One way to make OGD machine-processable is to migrate a legacy system to a newer system. Yet where new solutions that expand a city’s capacity are met with enthusiastic support, upgrading existing systems often are not. The cost of upgrading IT tends to be difficult to justify. Existing legacy systems often still work for their given purpose, even if these systems are on the verge of obsolescence. Even more, migrating a legacy system remedies only a part of the problem. The other part is transforming the data themselves to be integrated into an entirely new set of protocols, procedures, and infrastructures. This process is referred to as data wrangling (alternately called data munging), or the process of making data useful for a given end. In the smart city, usefulness means machine processability. Therefore, the goal is to transform OGD into appropriate structured formats. Although these two processes—migrating systems and wrangling data—are related, they are distinct, each of which presents challenges. As already mentioned, overcoming scarcity is as much an issue of using the right platforms as the format of the files.

But legacy data are more than old files. Changing IT requires retraining personnel, restructuring administrative procedures, and reformatting what data are collected, stored, and accessed. In this way, governments (and many organizations) are slow—technological change implies changes in long-established and deeply entrenched administrative practices, usage expectations, and host of other social factors. As such, the challenge of legacy data for smart cities precedes computerized systems and extend beyond the immediate reach of such systems. In short, making legacy data into machine-processable OGD require more than a technical fix.

The follow sections overview the insights from this research.

Insight 1: Domain Knowledge is Important to Data Wrangling

Although budgets are orderly documents, as a dataset, they are complicated. In part, this complexity comes from subtle yet important distinctions about what a budget actually is. In order to explain what we mean we need to explain how budget documents are made.
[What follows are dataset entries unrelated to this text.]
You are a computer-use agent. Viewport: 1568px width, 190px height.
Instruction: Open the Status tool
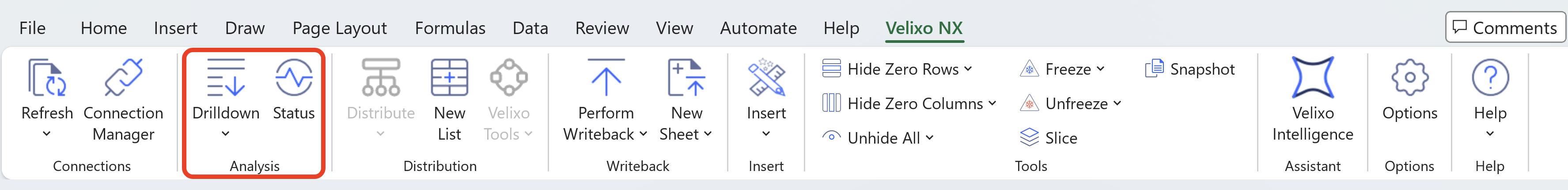pyautogui.click(x=293, y=79)
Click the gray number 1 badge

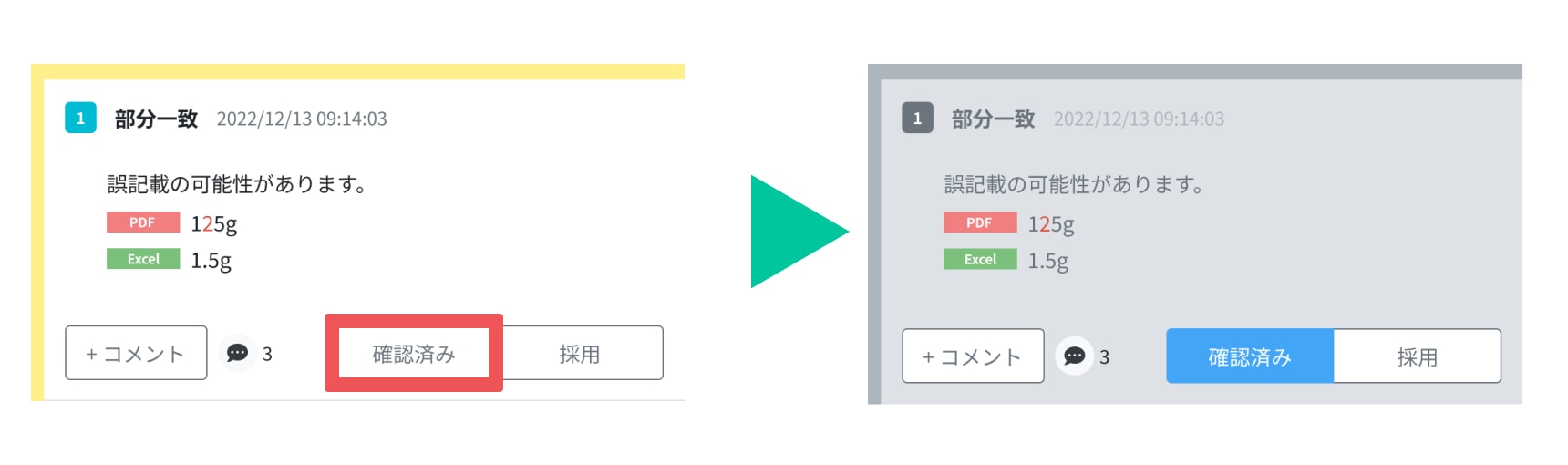(917, 118)
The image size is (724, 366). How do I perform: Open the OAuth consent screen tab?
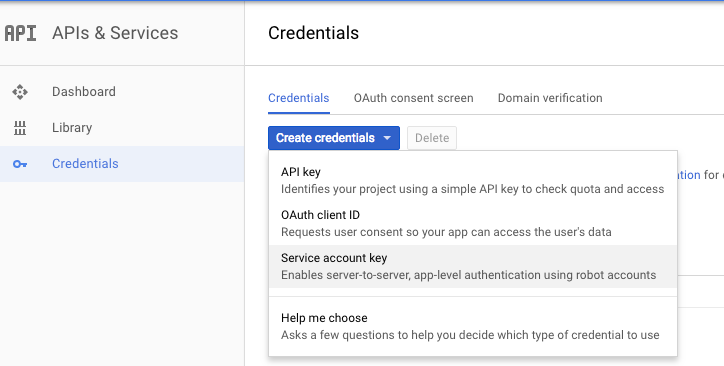413,98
The City of Atlanta budget process follows the production of three primary documents. The first document is the proposed budget, which is created by May in preparation for the upcoming fiscal year (July to June). This document is created by the Office of the Mayor, and takes into consideration the priorities submitted by Atlanta City Council’s Finance/Executive Committee in a nonbinding resolution. The second document is the adopted budget. The adopted budget is created out of the debates and negotiations of full City Council with regards to the proposed budget. By the end of June, the City Council must adopt the budget. The third document is the comprehensive annual financial report (CAFR). This document is created at the close of the fiscal year and reports the audited expenses and revenues of Atlanta’s city government. The CAFR is then used to help set priorities in the subsequent fiscal year. (See Figure 1 for a diagram of the process.)

In many ways, the process of producing these three documents—the proposed budget, the adopted budget, and the CAFR—are split. The first two documents are documents that look forward; the latter document looks backward. As such, the proposed and adopted budgets are truly budgeting documents in that they estimate expenses and revenues. In other words, budgeting is a type of planning. The CAFR, on the other hand, is an auditing document in that it is an inspection of the accounts and activities. Between planning and auditing, commitments are implemented as revenue is generated and expenses are deducted over the course of a fiscal year (and all that can happen in any given year). Although the CAFR provides data on the actual expenses and revenue, these data are not, say, higher fidelity than proposed or adopted budget data, but instead refer to different processes altogether. That is to say, the data enclosed in these different documents have continuity, but are not the same. The proposed and adopted budget data are data about projections, and so constitute promises made by civil servants and elected representatives to the public (the Mayor and City Council in the proposed and adopted budgets, respectively). The CAFR, on the other hand, is an account of whether and to what degree these projections and promises were met. Without marking this distinction, one could confuse value of these different documents and the usefulness of the different data.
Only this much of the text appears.